Sixième axe : Comprendre pourquoi les gens s'éloignent de l'Église : « Le mystère difficile de ceux qui quittent l'Église ; des personnes qui, après s'être laissées illusionner par d'autres propositions, retiennent que désormais l'Église ne peut plus offrir quelque chose de significatif et d'important. Et alors ils s'en vont par les chemins, seuls avec leur désillusion. Peut-être l'Église est-elle apparue trop faible, peut-être trop éloignée de leurs besoins, peut-être trop pauvre pour répondre à leurs inquiétudes, peut-être trop froide dans leurs contacts, peut-être trop autoréférentielle, peut-être prisonnière de ses langages rigides, peut-être le monde semble avoir fait de l'Église comme une survivance du passé, insuffisante pour les questions nouvelles ; peut-être l'Église avait-elle des réponses pour l'enfance de l'homme mais non pour son âge adulte ».
Par conséquent, « beaucoup ont cherché des faux-fuyants parce que la mesure de la Grande Église apparaît trop haute. Beaucoup ont pensé : l'idée de l'homme est trop grande pour moi, l'idéal de vie qu'elle propose est en dehors de mes possibilités, le but à atteindre est inaccessible, hors de ma portée ».
Former « des prêtres capables de réchauffer le cœur »
Septième axe : mettre en œuvre une réforme profonde de la pastorale de l'Église : « Aujourd'hui, il faut une Église en mesure de tenir compagnie, d'aller au-delà de la simple écoute ; une Église qui accompagne le chemin en se mettant en chemin avec les personnes, une Église capable de déchiffrer la nuit contenue dans la fuite de tant de frères et sœurs ; une Église qui se rend compte que les raisons pour lesquelles on s'est éloigné contiennent déjà en elles-mêmes aussi les raisons d'un possible retour. Mais il est nécessaire de savoir lire le tout avec courage. Je voudrais que nous nous demandions tous aujourd'hui : sommes-nous encore une Église capable de réchauffer le cœur ? (…) Sommes-nous encore en mesure de raconter nos sources de façon à réveiller l'enchantement pour leur beauté? Beaucoup sont partis parce qu'on leur a promis quelque chose de plus haut, quelque chose de plus fort, quelque chose de plus rapide. Mais y-a-t-il quelque chose de plus haut que l'amour révélé à Jérusalem ? Rien n'est plus haut que l'abaissement de la Croix, puisque là est vraiment atteint le sommet de l'amour ? »

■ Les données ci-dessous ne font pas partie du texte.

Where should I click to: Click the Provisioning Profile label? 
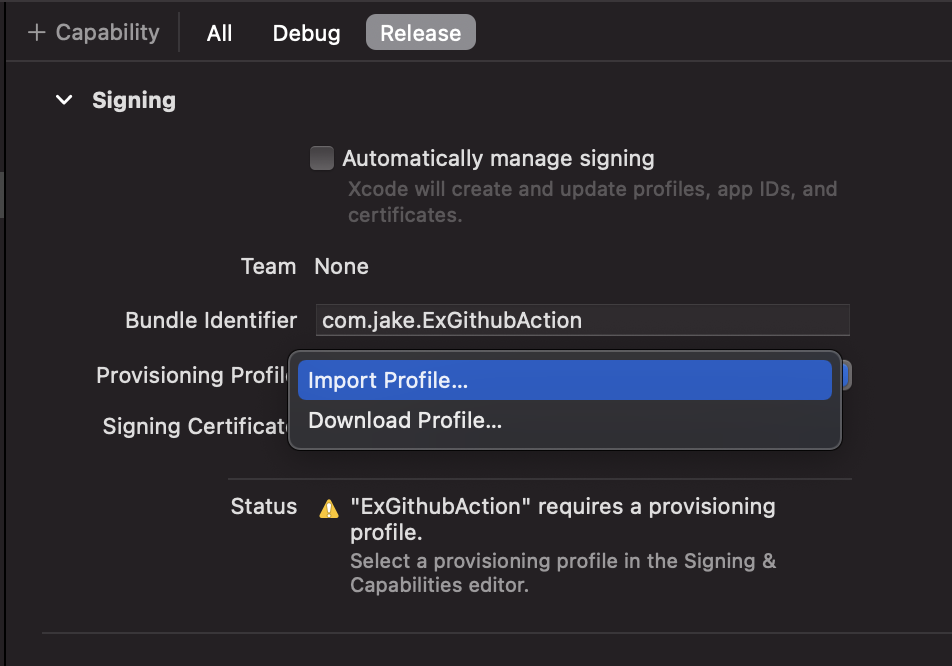(x=193, y=375)
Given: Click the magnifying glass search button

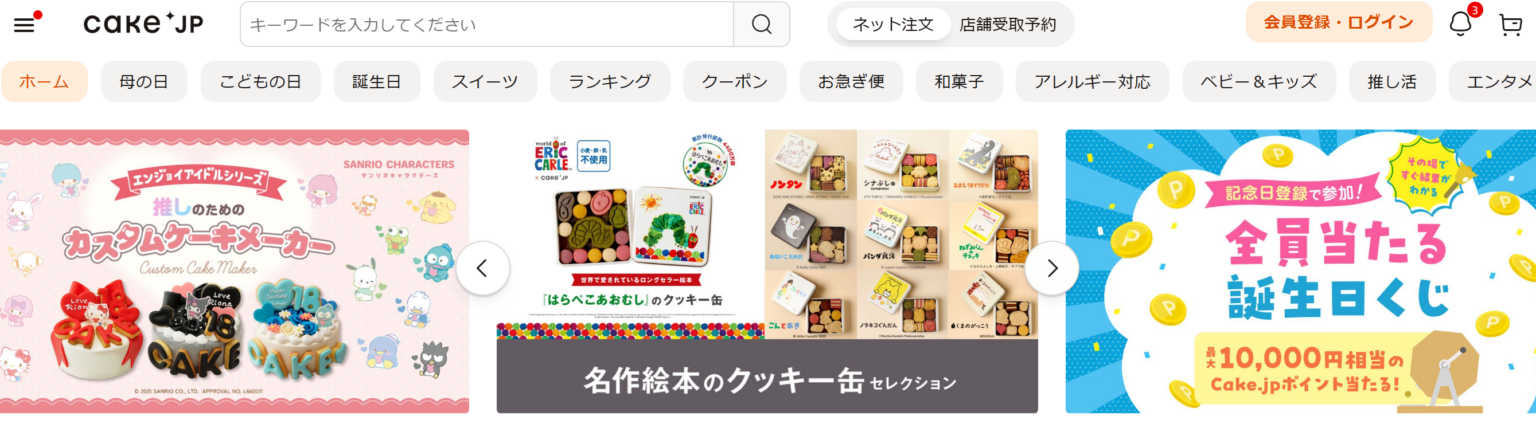Looking at the screenshot, I should tap(761, 24).
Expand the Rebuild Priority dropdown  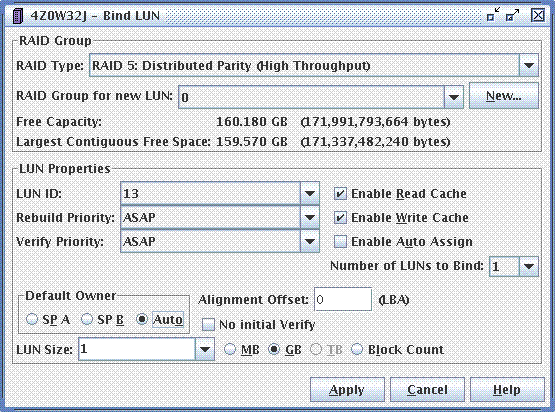click(309, 217)
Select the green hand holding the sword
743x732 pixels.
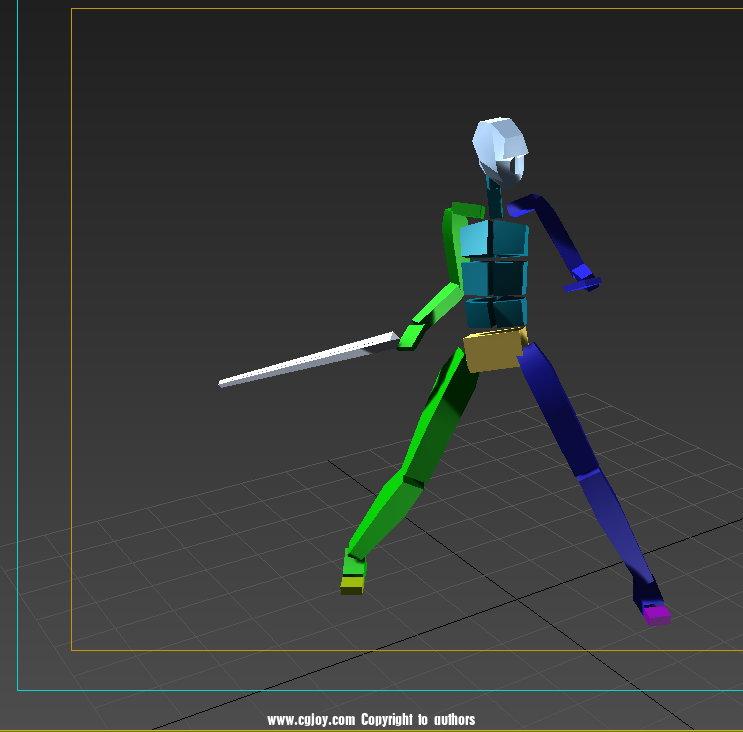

Huitième axe : « avoir le courage d'une révision profonde des structures de formation » des prêtres : « si nous ne formons pas des ministres capables de réchauffer le cœur des gens, de marcher dans la nuit avec eux, de dialoguer avec leurs illusions et leurs désillusions, de recomposer ce qui a été détruit en eux, que pouvons-nous espérer pour la route présente et future? Il n'est pas vrai que Dieu soit obscurci en eux. Apprenons à regarder plus en profondeur : il manque celui qui réchauffe leur cœur, comme avec les disciples d'Emmaüs. Pour cette raison, il est important de promouvoir et de soigner une formation qualifiée qui fasse des personnes capables de descendre dans la nuit sans être envahies par l'obscurité ni se perdre ; d'écouter les illusions d'un grand nombre, sans se laisser séduire ; d'accueillir les désillusions, sans se désespérer ni tomber dans l'amertume ; de toucher ce qui a été détruit chez les autres, sans se laisser dissoudre ni décomposer dans sa propre identité. »

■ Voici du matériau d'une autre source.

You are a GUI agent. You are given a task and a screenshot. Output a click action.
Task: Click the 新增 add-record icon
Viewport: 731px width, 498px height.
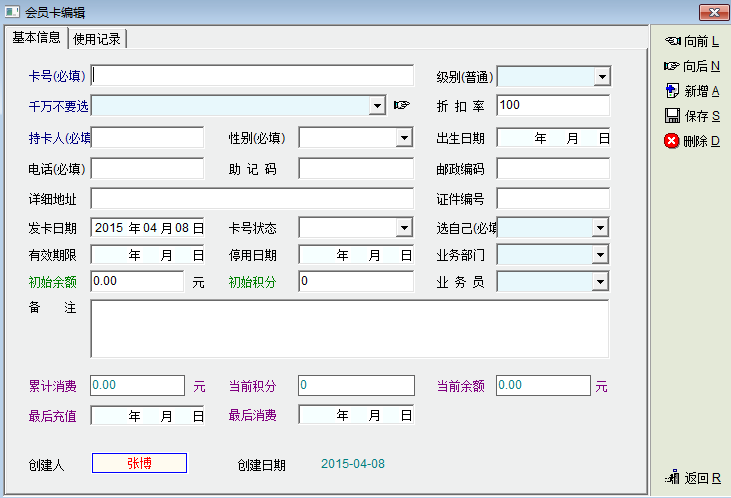click(x=672, y=91)
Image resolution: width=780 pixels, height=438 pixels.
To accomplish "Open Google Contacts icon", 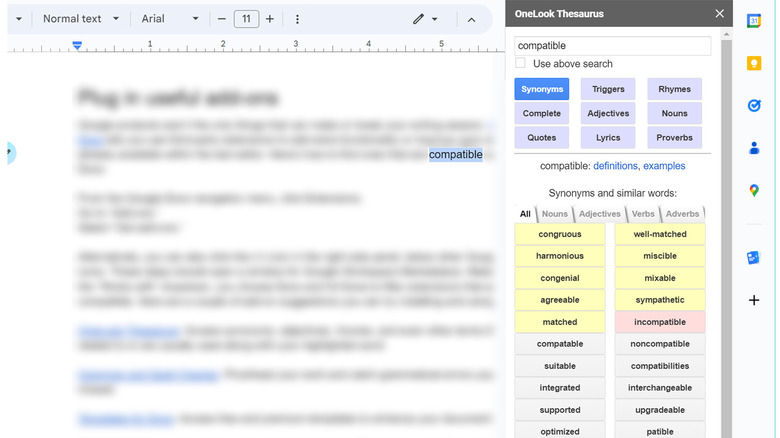I will click(753, 148).
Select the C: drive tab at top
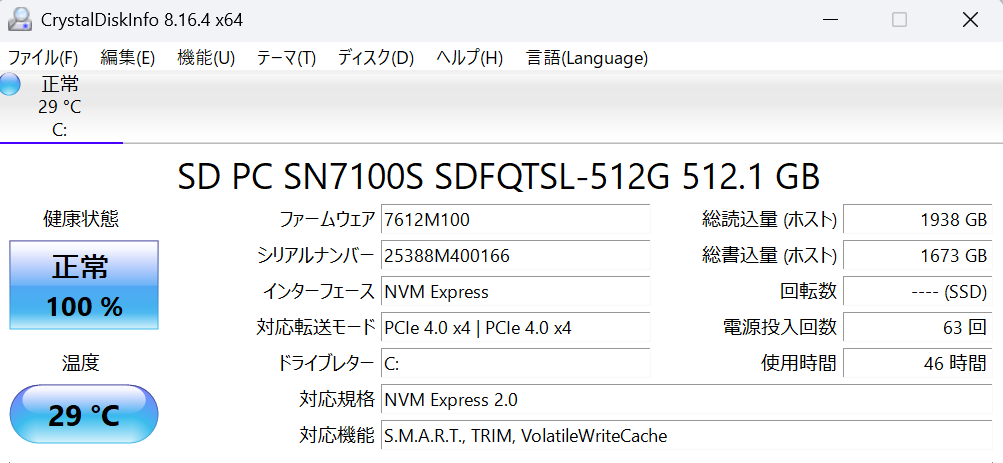1003x463 pixels. [x=60, y=107]
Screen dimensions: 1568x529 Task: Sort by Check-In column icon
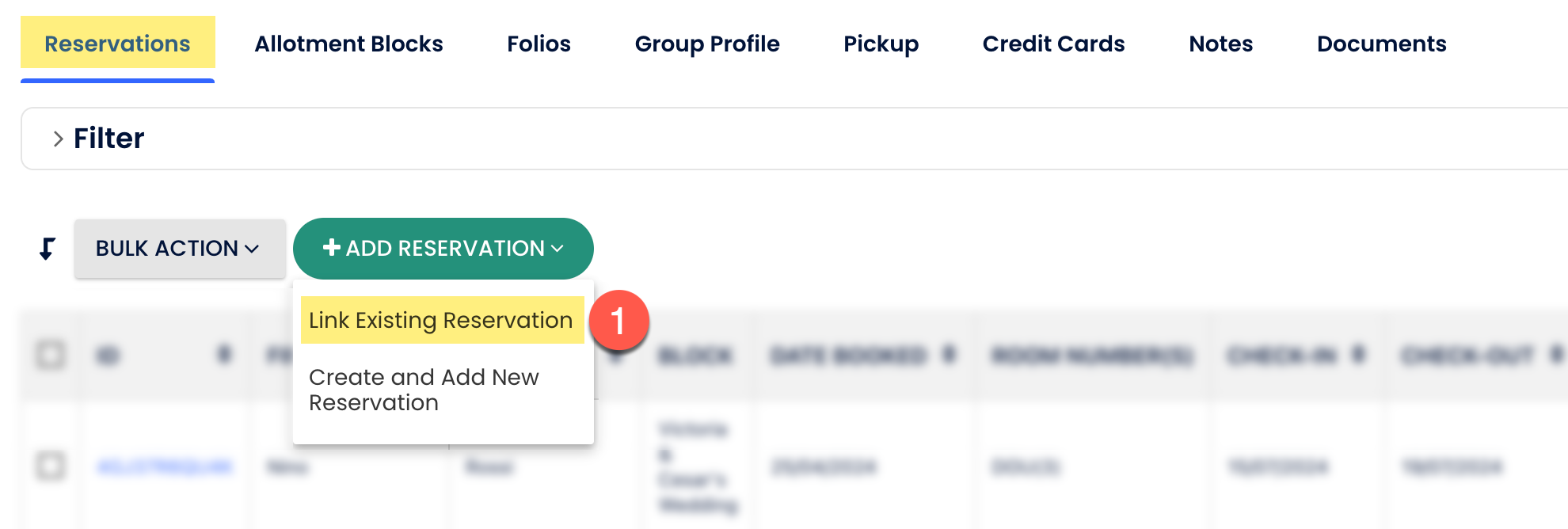point(1358,355)
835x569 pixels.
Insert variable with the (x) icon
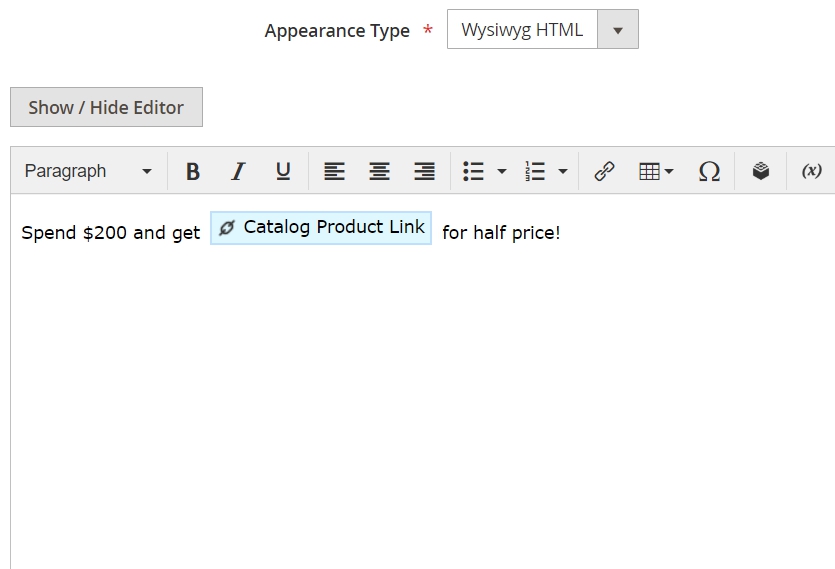click(x=812, y=171)
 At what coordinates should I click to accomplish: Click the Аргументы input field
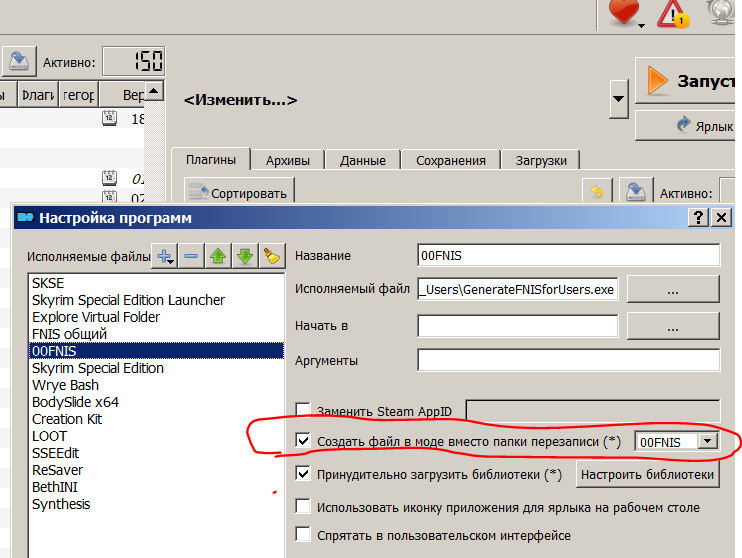point(568,360)
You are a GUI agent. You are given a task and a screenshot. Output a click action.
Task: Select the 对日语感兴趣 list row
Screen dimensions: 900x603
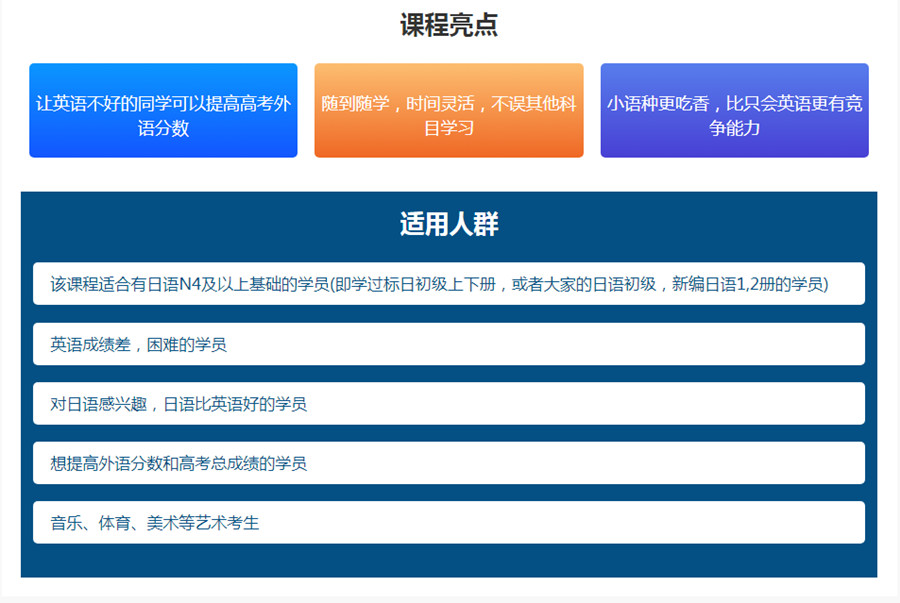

L'Église sans les femmes est « stérile »
Neuvième axe : lancer une véritable « conversion » culturelle de l'Église pour rendre l'Église accueillante : « À propos de la conversion pastorale je voudrais rappeler que pastoral n'est pas autre chose que l'exercice de la maternité de l'Église. Celle-ci engendre, allaite, fait grandir, corrige, alimente, conduit par la main… Il faut alors une Église capable de redécouvrir les entrailles maternelles de la miséricorde. Sans la miséricorde il est difficile aujourd'hui de s'introduire dans un monde de blessés qui ont besoin de compréhension, de pardon, d'amour. »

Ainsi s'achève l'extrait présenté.